After the 1979 Islamic Revolution, Iran did not change its policy towards Japan, which was not only perceived separately from the West, but was also a major customer of its raw resources and a potential economic donor. In turn, Japan had to pursue the policy of unstable balancing towards Iran, by coordinating its Middle Eastern policy with its strategic ally, the United States, and simultaneously trying to preserve close ties with Iran, which were important from the point of view of maintaining energy security.

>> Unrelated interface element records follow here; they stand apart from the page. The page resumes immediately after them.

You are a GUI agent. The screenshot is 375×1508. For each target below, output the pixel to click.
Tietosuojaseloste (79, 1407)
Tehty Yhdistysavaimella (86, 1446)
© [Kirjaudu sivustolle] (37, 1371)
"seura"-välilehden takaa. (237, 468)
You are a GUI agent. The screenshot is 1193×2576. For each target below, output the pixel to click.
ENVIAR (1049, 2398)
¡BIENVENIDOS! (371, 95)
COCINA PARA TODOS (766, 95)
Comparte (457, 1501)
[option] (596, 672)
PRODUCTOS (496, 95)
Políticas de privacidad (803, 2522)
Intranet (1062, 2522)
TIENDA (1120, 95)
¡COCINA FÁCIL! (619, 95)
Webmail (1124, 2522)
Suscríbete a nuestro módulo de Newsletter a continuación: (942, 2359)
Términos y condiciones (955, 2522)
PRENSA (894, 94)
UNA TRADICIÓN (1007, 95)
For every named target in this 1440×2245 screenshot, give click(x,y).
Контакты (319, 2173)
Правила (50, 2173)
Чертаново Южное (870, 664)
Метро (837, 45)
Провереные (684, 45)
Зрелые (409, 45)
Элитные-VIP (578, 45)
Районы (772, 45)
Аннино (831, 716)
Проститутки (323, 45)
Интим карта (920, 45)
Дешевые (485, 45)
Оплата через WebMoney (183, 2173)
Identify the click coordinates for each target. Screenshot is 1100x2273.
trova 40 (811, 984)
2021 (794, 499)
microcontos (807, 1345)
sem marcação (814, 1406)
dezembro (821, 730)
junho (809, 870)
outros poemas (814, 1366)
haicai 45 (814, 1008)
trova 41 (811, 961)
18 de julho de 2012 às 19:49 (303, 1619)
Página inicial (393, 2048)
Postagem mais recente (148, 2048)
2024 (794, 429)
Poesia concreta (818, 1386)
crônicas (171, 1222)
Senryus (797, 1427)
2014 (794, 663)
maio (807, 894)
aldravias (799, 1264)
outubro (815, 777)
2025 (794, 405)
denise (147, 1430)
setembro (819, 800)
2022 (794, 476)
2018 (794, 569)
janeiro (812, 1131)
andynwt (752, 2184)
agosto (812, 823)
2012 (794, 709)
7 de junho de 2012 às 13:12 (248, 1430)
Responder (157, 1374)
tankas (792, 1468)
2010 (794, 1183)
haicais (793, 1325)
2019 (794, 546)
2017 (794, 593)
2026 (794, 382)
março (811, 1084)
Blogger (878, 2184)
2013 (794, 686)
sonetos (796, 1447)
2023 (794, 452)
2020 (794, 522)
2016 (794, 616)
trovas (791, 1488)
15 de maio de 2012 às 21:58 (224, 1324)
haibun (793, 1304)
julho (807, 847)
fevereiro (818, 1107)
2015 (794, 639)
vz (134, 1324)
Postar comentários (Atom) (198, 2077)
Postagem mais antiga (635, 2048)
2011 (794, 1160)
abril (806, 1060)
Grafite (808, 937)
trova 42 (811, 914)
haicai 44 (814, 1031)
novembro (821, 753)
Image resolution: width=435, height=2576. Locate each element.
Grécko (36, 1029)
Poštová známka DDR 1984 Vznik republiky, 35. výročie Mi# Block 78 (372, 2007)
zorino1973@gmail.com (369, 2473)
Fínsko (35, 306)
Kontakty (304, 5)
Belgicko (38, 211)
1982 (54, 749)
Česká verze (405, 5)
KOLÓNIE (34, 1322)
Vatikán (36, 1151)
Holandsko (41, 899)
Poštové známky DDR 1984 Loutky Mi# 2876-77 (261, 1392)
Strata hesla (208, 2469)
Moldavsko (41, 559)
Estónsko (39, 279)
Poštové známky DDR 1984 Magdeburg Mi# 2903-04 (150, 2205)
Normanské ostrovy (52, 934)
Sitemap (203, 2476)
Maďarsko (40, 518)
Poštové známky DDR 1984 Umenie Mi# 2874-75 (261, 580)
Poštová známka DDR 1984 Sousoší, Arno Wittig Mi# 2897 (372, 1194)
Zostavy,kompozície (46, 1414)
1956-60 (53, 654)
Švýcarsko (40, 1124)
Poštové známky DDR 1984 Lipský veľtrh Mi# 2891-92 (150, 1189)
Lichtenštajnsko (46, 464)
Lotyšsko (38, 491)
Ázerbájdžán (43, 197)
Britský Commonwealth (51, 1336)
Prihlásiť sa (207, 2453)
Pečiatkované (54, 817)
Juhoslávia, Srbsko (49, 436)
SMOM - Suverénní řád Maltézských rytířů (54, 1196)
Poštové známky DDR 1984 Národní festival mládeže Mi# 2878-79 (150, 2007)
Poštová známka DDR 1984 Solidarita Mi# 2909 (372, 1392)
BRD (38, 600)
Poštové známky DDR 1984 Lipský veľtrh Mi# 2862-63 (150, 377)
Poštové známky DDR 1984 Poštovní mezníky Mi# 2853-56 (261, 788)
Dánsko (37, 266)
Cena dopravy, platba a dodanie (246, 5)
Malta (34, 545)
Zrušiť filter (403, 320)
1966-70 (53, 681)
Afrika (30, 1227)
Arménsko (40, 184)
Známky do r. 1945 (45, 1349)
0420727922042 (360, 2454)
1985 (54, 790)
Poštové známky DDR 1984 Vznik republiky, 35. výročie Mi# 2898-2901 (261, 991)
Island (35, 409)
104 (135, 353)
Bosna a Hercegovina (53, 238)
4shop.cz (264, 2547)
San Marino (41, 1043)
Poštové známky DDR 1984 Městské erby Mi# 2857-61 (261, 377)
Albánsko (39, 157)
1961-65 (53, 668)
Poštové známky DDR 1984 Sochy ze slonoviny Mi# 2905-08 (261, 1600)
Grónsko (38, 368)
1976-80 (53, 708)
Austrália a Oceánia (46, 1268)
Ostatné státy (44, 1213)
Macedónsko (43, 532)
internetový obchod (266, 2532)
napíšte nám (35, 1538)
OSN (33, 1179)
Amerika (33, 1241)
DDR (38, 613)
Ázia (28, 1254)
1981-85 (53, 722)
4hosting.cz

The article shows how Japan tried to maneuver between these two countries: it took steps to realize large-scale economic projects in Iran’s energy sector, to limit sanctions, which were minimal on its side, etc., and simultaneously participated in the anti-Iran campaign pursued by Western countries under the pressure of the US, or under the influence of major crises in the region (for example, the Iran-Iraq War). Japan continues to face this “Middle Eastern dilemma” in present times as well. It could partly have been solved by the signing of the Joint Comprehensive Plan of Action on the Iranian nuclear program in 2015, were it not for the fact that, two years later, under the US administration of Donald Trump, the US-Iran relations worsened significantly. Nevertheless, in this period, Japan successfully tried its mediatory potential, making use of its good relations with both parties of the conflict: on the one hand, it refused to participate in the US operation in the Strait of Hormuz, on the other, it halted the unfreezing of Iran’s funds in its banks, which had been blocked after the introduction of sanctions by the US administration of Donald Trump. Recently, the activization of China in the region has become a factor of risk for Japan’s Middle Eastern policy, as China tries to use the weaking positions of the US and to occupy the vacuum that was left in its wake, which is illustrated by the signing of the Comprehensive Strategic Partnership agreement between Beijing and Tehran in March 2021. This forces Japan to deliberately strengthen its positions and expand its presence in Iran. It appears that Japan’s approaches to solving the “Middle Eastern dilemma” deserve special attention in the future as well.